Exercise brief: In the data, find each line where the word "team" appears and list that line.

*** Material for this task Section Begins ***

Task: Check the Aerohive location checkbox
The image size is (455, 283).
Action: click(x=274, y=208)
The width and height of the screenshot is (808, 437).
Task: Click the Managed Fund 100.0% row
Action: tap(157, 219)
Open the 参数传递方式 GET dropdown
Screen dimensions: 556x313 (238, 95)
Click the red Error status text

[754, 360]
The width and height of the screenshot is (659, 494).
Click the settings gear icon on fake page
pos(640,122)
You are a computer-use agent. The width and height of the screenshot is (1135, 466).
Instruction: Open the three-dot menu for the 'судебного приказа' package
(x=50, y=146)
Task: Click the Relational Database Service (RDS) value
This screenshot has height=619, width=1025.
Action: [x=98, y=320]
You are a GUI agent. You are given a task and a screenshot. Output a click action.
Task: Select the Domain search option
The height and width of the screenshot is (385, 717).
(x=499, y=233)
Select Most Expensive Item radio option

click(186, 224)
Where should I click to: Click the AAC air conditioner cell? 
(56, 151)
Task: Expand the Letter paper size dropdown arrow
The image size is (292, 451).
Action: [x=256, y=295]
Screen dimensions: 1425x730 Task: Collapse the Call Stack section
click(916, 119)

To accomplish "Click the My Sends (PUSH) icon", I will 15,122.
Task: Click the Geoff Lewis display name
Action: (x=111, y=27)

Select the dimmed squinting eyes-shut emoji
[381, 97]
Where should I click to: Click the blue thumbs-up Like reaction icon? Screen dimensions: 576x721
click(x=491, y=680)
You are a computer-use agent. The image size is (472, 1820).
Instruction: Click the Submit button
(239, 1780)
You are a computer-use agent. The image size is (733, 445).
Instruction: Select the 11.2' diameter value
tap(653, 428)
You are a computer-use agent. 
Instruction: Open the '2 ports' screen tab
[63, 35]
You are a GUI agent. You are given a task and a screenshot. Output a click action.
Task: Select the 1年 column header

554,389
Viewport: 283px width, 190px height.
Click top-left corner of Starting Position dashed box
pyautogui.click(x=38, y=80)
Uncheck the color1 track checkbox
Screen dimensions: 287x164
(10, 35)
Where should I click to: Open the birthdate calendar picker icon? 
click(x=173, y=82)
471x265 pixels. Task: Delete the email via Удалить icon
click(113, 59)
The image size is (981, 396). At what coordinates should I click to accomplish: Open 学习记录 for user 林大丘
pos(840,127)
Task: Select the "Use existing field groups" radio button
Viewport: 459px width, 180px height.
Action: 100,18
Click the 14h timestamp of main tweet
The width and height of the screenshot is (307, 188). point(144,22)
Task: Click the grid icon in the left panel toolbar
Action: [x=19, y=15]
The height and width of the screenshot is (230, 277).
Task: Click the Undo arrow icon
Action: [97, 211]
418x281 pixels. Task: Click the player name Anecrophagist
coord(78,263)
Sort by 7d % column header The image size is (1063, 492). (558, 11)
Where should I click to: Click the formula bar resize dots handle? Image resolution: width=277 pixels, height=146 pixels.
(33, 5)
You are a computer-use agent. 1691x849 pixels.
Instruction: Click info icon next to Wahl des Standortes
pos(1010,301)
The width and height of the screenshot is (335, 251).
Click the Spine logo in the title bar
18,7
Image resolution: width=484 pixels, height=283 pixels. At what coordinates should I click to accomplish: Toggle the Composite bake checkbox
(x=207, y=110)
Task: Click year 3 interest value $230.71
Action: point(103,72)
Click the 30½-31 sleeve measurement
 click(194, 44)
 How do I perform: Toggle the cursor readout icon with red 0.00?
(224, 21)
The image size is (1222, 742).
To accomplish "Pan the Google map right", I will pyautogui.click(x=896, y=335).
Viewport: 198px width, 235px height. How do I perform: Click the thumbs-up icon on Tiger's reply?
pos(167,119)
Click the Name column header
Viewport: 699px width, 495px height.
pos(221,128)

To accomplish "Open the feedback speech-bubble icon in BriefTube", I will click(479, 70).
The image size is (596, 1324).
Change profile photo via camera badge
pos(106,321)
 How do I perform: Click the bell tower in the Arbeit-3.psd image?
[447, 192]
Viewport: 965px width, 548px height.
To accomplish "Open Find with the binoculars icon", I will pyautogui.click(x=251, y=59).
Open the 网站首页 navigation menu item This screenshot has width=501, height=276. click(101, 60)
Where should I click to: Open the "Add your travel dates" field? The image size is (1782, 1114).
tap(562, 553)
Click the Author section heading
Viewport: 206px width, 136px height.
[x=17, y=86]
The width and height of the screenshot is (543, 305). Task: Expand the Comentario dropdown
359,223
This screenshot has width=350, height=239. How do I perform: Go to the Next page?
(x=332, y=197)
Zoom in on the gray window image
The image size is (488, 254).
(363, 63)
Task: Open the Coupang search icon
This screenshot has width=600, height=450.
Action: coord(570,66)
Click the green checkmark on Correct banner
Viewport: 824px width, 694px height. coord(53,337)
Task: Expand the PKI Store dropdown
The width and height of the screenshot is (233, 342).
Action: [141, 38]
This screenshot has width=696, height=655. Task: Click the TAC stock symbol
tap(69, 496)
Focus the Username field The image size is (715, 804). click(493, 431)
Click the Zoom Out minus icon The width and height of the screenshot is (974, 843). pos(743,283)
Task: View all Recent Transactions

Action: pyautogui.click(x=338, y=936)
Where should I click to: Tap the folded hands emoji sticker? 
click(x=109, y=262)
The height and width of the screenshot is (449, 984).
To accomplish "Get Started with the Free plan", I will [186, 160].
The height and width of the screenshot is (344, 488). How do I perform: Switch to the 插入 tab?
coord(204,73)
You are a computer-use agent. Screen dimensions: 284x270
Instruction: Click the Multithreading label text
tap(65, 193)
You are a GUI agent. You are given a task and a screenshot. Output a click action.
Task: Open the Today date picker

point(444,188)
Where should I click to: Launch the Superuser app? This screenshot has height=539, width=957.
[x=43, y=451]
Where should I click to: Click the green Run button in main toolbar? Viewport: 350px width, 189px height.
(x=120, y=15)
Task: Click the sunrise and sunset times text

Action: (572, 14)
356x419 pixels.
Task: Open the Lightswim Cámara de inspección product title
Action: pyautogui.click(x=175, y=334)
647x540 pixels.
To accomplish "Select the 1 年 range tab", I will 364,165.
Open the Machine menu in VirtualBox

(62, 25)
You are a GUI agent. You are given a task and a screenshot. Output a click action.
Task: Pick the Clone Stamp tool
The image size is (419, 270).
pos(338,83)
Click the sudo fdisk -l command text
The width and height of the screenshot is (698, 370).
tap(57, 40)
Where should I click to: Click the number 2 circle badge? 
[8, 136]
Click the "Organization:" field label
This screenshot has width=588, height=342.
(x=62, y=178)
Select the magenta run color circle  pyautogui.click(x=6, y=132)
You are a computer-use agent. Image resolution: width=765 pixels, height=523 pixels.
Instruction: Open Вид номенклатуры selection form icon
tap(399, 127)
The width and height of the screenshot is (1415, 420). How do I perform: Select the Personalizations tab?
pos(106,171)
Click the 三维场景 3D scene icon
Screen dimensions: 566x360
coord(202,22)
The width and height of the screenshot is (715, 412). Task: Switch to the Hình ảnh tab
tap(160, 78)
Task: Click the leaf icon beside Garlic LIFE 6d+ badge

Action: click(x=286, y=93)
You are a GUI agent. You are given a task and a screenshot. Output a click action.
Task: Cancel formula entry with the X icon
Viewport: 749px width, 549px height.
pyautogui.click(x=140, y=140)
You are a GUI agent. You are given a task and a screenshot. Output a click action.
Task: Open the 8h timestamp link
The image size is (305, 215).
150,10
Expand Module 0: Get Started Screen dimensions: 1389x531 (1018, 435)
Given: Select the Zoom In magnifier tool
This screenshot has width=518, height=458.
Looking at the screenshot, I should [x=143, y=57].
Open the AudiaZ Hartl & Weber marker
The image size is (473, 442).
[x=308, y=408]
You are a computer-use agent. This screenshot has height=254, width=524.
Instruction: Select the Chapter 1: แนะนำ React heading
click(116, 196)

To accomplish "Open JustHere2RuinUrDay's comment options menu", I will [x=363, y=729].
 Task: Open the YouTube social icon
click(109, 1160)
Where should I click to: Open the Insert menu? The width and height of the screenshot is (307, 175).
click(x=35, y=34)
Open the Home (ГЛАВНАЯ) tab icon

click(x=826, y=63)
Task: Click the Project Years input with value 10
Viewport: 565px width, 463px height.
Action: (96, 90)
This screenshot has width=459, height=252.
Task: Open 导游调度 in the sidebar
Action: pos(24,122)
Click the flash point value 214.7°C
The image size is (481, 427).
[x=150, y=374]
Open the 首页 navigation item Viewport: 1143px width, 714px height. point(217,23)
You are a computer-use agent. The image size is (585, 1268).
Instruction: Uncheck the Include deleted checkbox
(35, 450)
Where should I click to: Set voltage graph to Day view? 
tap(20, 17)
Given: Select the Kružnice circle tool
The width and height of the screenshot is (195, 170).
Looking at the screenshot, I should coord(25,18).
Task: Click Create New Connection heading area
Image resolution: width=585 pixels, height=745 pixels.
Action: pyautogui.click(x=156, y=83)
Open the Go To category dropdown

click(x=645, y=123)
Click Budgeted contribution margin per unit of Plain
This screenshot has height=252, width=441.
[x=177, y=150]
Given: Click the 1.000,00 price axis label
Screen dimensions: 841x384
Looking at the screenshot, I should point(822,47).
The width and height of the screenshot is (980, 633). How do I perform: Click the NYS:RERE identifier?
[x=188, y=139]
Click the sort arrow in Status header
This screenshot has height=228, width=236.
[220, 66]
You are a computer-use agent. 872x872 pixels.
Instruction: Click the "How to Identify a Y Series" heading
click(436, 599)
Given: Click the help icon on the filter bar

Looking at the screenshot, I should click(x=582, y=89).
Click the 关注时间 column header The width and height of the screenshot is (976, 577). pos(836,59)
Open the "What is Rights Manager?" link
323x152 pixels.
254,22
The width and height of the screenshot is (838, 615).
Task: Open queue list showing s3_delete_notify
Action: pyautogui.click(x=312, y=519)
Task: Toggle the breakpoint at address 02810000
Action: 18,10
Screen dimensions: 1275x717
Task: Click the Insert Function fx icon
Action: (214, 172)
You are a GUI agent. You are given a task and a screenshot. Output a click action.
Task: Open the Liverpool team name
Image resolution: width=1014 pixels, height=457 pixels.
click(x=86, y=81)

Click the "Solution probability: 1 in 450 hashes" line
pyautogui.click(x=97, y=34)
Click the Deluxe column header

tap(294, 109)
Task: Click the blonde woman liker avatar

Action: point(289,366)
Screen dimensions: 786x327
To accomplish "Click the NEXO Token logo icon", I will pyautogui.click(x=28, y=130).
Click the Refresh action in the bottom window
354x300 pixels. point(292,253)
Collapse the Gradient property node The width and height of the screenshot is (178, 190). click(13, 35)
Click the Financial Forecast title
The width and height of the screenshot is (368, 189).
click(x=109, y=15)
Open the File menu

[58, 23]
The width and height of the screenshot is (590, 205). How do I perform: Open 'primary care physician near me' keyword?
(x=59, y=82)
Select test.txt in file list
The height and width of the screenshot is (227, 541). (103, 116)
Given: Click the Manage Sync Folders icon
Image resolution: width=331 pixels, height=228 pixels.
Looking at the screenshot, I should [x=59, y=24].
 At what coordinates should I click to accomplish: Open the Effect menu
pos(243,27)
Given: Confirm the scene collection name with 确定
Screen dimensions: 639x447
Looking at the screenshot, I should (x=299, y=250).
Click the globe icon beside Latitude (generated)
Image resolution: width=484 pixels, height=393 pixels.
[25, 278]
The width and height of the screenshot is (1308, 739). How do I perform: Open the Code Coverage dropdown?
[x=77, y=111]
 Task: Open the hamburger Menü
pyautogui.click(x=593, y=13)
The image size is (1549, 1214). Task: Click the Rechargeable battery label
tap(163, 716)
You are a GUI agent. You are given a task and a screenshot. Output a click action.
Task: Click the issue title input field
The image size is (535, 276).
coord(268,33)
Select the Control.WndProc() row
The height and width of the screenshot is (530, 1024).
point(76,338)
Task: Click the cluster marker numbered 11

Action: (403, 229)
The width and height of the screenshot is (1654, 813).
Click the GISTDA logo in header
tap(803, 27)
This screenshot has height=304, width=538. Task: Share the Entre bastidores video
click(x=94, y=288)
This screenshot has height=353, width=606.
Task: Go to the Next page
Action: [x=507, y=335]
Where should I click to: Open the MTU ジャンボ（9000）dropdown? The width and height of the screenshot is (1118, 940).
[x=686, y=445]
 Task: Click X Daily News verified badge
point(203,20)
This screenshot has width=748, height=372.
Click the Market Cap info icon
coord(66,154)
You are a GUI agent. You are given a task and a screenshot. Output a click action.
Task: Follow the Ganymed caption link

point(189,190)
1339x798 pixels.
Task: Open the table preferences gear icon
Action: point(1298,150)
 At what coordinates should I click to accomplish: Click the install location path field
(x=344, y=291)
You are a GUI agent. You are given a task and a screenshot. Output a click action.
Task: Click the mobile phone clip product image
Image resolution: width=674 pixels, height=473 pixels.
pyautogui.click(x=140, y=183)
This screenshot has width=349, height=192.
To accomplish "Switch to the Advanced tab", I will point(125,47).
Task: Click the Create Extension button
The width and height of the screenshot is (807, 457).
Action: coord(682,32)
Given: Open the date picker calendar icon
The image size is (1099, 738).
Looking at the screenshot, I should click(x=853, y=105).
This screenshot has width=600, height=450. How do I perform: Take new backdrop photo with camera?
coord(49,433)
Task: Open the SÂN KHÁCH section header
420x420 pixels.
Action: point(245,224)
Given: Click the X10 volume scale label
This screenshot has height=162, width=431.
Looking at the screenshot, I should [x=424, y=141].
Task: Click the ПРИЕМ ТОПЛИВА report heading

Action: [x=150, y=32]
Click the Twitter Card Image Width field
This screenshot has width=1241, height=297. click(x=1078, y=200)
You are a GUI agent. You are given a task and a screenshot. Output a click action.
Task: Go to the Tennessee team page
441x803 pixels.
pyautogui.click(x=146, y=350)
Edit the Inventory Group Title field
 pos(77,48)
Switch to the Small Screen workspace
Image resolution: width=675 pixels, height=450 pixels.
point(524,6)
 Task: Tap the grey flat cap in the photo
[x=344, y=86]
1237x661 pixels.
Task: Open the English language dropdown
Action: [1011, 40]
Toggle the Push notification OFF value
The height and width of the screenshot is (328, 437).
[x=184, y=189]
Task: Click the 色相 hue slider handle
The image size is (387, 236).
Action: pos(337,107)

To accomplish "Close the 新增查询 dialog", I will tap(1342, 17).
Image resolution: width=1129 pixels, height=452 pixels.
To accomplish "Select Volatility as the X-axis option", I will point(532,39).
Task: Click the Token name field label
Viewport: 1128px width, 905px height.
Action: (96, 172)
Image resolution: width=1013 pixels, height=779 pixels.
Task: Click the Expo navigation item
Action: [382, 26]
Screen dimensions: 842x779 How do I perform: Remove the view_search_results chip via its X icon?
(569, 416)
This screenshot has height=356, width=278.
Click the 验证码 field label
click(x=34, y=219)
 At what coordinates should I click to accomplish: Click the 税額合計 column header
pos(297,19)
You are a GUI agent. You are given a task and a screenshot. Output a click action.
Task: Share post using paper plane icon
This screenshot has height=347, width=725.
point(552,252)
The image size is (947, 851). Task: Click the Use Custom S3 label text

*** Material for this task Section Ends ***

Your solution:
Task: Open the Liverpool team name
Task: Go to the Tennessee team page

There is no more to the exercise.